Farther down the road we visited a charming model house which had been constructed as a prototype for the poor of Southern Mexico. How reasonable the dwelling must have seemed to Director Joaquin Martinez Chavaria when his agency developed it back home in Mexico City. But having seen the level at which Chiapas’ poor subsisted, he now understood just how inadequate a bureaucratically-conceived solution can be.

“What good is a modern bathroom to a family that doesn’t yet have pure drinking water?” he muttered in frustration. “How stupid individual kitchens when there’s not enough to eat half the year. Food and health, not houses such as these, should be our first priority.”

But do programs, priorities, and, above all, politicians actually change as a result of such experiences among the poor? Many, I’m sure, do not. Yet some do.

Fausto Caņtu Peņa, Director of the Mexican Coffee Institute, might never have been more than a wealthy executive had Echeverria not insisted that he examine, in human terms, the problems and possibilities of his programs. Cantu Pena did so, and for the first time in 20 years, the Coffee Institute is actively working to stabilize commodity prices on the international market and to prevent the exploitation of small farmers by big exporters.

This element of personal involvement might well be Echeverria’s most significant contribution to Mexican politics. Indeed, one of the beneficiaries of the outgoing president’s program is his successor, Jose Lopez Portillo, who has already traveled thousands of miles through the countryside.

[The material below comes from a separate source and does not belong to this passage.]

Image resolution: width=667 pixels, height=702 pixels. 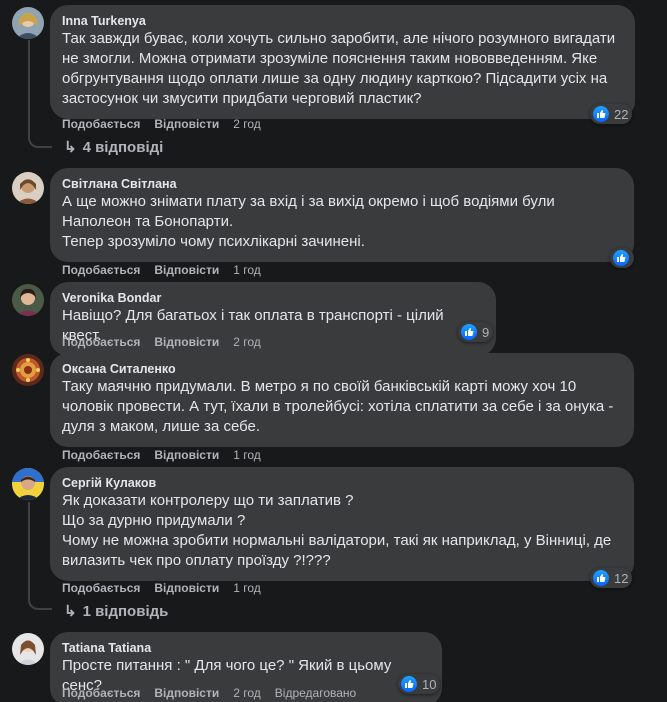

Lopez Portillo has promised to continue Echeverria’s “peace corps for politicians.” If he does, Mexico may someday provide other Third World nations with an effective prototype for dispelling the suspicion and alleviating the exploitation that so often separates the urban elite from rural masses in developing countries.

In that event, Echeverria will truly have left the world’s have-nots an enduring legacy.